(Ilustración: Víctor Aguilar)
(Ilustración: Víctor Aguilar)
Luis Nieto Degregori

Estos días que recordamos doscientos años del desembarco de la Expedición Libertadora en Paracas, una imagen que se nos grabó desde niños ha vuelto a la mente de millones de peruanos: la de San Martín soñando con nuestra bicolor. Es cierto que fue en Pisco donde el libertador promulgó el decreto que creaba el símbolo patrio, pero también lo es que acciones del mismo período que serían más gravitantes para el futuro del Perú casi no han dejado huella en el imaginario nacional.

Me refiero, por ejemplo, a las instrucciones que el senado de Chile había entregado a los expedicionarios para guiar su actuación y que contemplaban asuntos como la redacción de una Constitución provisional que debería conciliar “el nuevo sistema liberal con las antiguas costumbres” o que, en relación a los indios, mandaban que fuesen “aliviados, en cuanto fuese posible, de las graves pensiones con que los oprimía el sistema español”.

Además pues de las cuestiones bélicas, las principales preocupaciones de San Martín giraban en torno al tipo de gobierno que se debía formar en suelo peruano y a qué clase de nación construir. Sin embargo, cuando Abraham Valdelomar escribió su breve relato “El sueño de la bandera” relegó a un segundo plano, quizás sin proponérselo, estos asuntos capitales y eso a pesar de que hasta en tres oportunidades hace hincapié en que el libertador soñaba también con “un gran país, ordenado, libre, laborioso y patriota.”
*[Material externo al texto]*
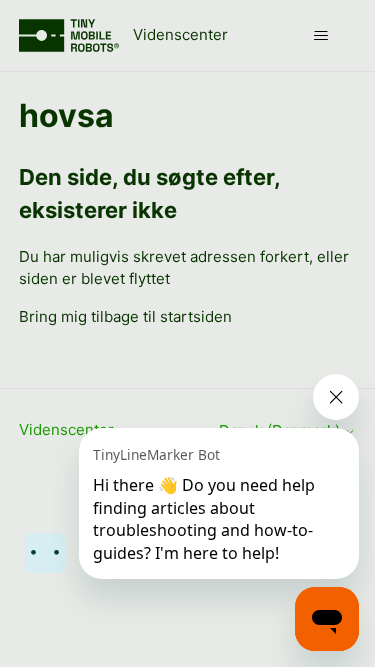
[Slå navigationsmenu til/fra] (320, 36)
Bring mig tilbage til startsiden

Si me he referido a esa imagen de San Martín recostado a la sombra de una palmera que ha echado raíces tan hondas en el corazón de los peruanos es porque muestra la fuerza que tienen las narrativas de nación y la importancia de construirlas, con mayor razón en las circunstancias actuales, cuando la rememoración de las gestas independentistas nos pone en la obligación de sopesar lo avanzado en doscientos años de vida republicana para afrontar al mismo tiempo los retos más urgentes que nos depara el futuro.
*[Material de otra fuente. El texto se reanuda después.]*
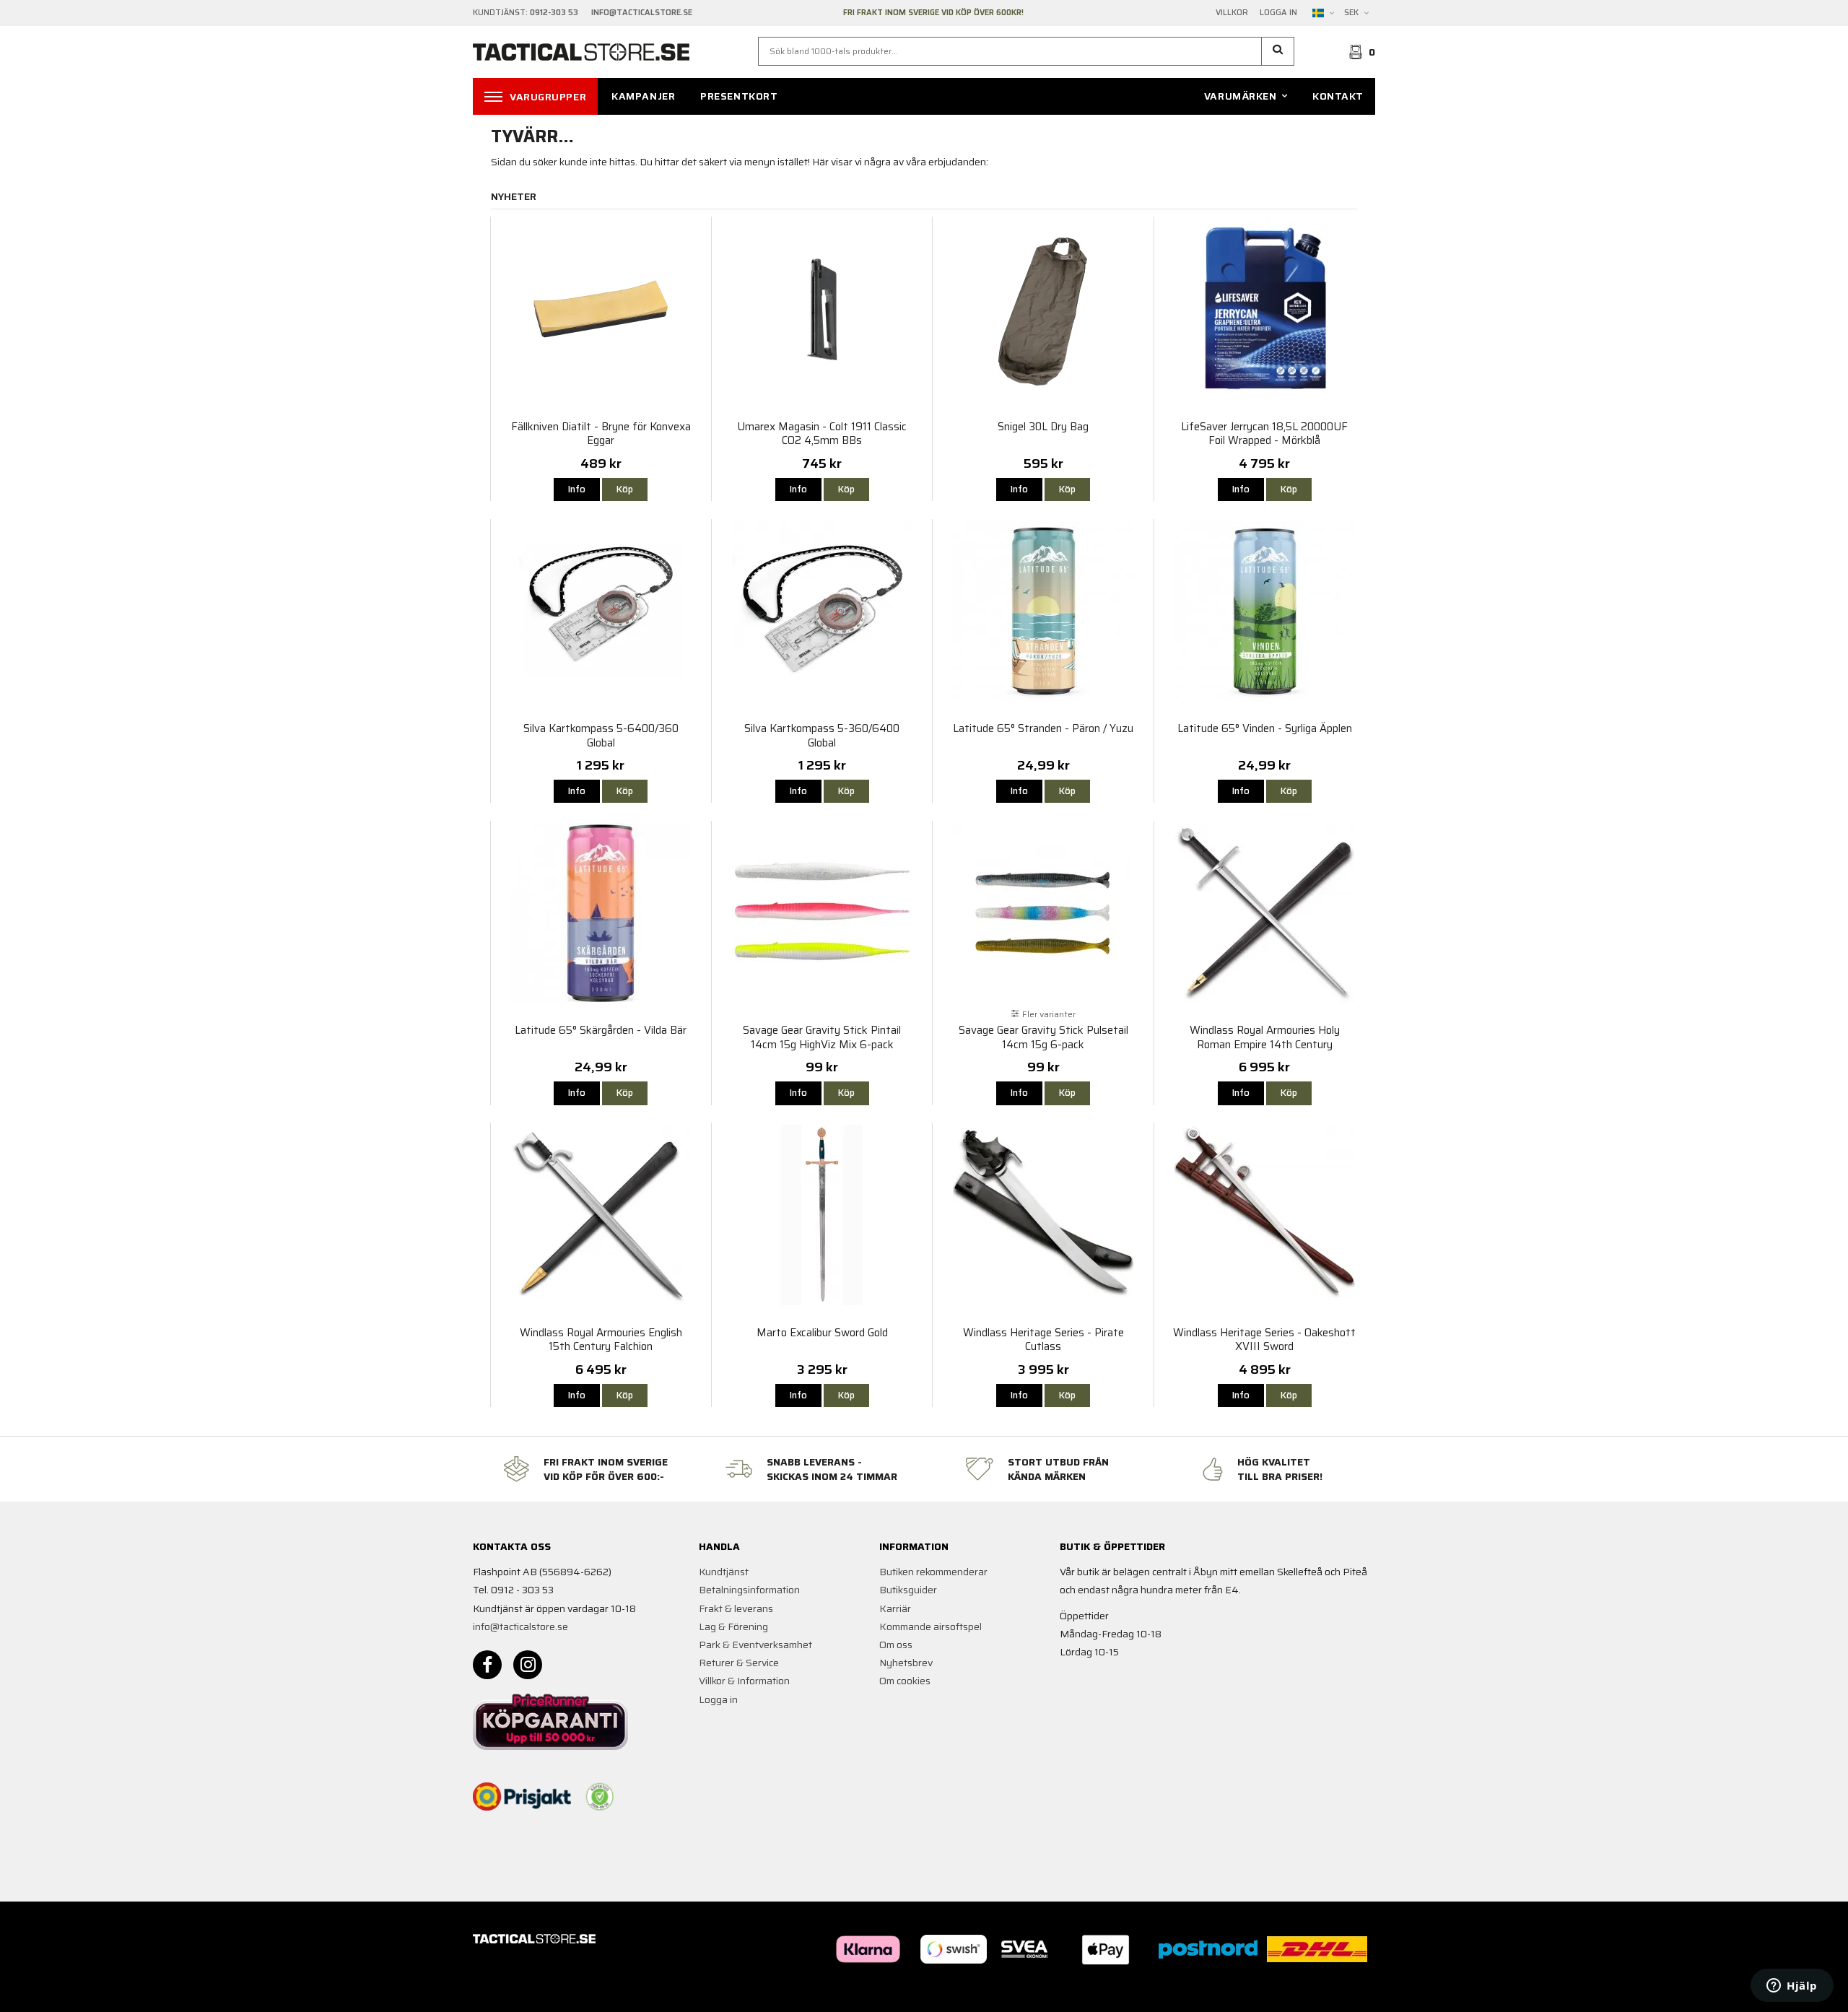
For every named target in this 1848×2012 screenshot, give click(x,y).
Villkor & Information (744, 1681)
Tras la derrota en la Guerra del Pacífico y sobre todo a inicios del siglo XX surgen las primeras narrativas de nación capaces de movilizar no solo corazones sino también voluntades políticas. Así, por citar los casos más relevantes, José Carlos Mariátegui, después de señalar como principales obstáculos a vencer el problema del indio y el de la tierra, lanza una prédica socialista que dará nacimiento a diversos partidos de izquierda. Y Víctor Raúl Haya de la Torre, con su discurso indoamericano, formará el APRA. Ambas propuestas darán sus mayores frutos hacia 1979 cuando la Asamblea Constituyente otorgue el derecho a voto a los analfabetos, lo que en la práctica significa que millones de indios se convierten recién, siglo y medio después de la Independencia, en ciudadanos con derecho a elegir.
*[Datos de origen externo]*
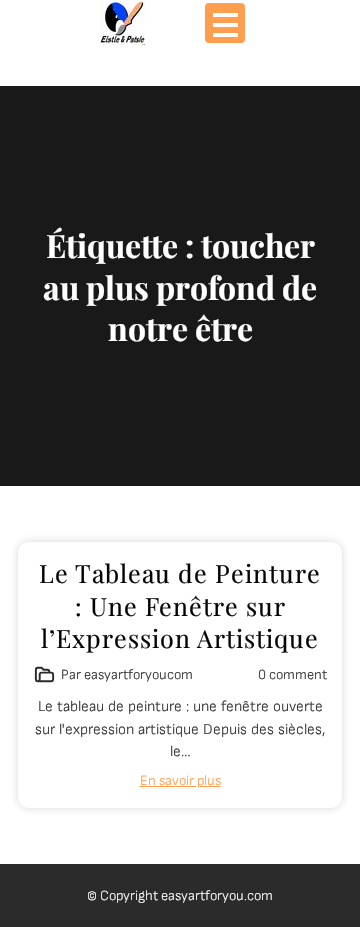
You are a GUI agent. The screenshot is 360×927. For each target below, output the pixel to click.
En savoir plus (180, 780)
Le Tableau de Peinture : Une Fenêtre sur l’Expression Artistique (180, 605)
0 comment (292, 674)
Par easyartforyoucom (127, 674)
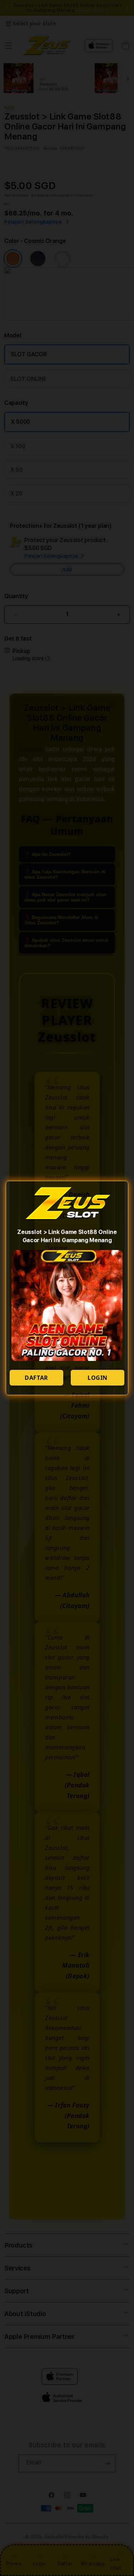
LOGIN (98, 1378)
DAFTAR (36, 1378)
Con el declinar del siglo, asistimos al agotamiento de ambos proyectos, el mariateguista y el aprista. Resulta decisivo para ello, en el primer caso, el fanatismo y la exacerbación ideológica de Sendero Luminoso, que tiñe con la sangre de miles de inocentes, en su mayoría indígenas, el ideal socialista y, en el segundo, la llegada al gobierno del joven político Alan García, quien no solo sume al país en una de sus más graves crisis en lo social y económico, sino que además terminó de socavar la legitimidad de los partidos políticos.

Casi al mismo tiempo, sin embargo, empezó a cuajar la propuesta utópica arguediana de un Perú de todas las sangres, sustentada por la trayectoria personal de alguien que dedicó su vida a exaltar los valores de las culturas indígenas y mestizas, aunque también por la figura de Rendón Willka, ese personaje que tras su acción liberadora de los indios oprimidos proclama: “¡Hemos conocido la patria al fin!”

El proyecto utópico arguediano, no obstante, está activo solo en nuestra dinámica social pero no ha sido enarbolado por ningún movimiento político. De allí la pertinencia del Diálogo por el Perú que el Proyecto Bicentenario promoverá hasta julio del 2021 con miras a alcanzar consensos para sentar las bases de una verdadera república de ciudadanos y, al mismo tiempo, promover rutas de acción para hacer del Perú el país que todos imaginamos. ¡Está claro que sin este proyecto de nación seguiremos avanzando a tientas, sin una brújula que nos señale el norte!